### Your task
Return the line containing "This screenshot has width=702, height=1032." and every line after it through the end of the entries below, with no other lines.

Saved data entries:
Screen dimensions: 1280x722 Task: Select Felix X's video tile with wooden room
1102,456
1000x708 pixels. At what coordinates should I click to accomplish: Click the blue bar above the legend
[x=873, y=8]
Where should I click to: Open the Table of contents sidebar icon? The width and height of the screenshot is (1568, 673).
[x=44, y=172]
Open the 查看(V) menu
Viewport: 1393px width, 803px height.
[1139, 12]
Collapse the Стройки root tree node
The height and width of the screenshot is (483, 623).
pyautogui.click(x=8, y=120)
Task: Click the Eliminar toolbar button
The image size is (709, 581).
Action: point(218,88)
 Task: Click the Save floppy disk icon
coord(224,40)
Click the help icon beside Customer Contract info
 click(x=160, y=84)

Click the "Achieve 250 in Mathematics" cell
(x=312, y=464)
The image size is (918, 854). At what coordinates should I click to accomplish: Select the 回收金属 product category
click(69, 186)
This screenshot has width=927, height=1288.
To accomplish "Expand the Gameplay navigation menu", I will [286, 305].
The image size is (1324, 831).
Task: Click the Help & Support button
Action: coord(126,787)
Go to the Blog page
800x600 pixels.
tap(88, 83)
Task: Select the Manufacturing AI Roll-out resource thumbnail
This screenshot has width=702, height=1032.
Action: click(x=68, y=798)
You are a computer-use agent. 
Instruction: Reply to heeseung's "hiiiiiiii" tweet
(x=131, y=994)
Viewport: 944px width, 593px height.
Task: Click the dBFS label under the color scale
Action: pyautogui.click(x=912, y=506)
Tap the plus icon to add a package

### Finished exercise
This screenshot has width=702, height=1032.
Action: click(x=68, y=798)
You are a computer-use agent. 
Instruction: Reply to heeseung's "hiiiiiiii" tweet
(x=131, y=994)
Viewport: 944px width, 593px height.
Task: Click the dBFS label under the color scale
Action: pyautogui.click(x=912, y=506)
Tap the plus icon to add a package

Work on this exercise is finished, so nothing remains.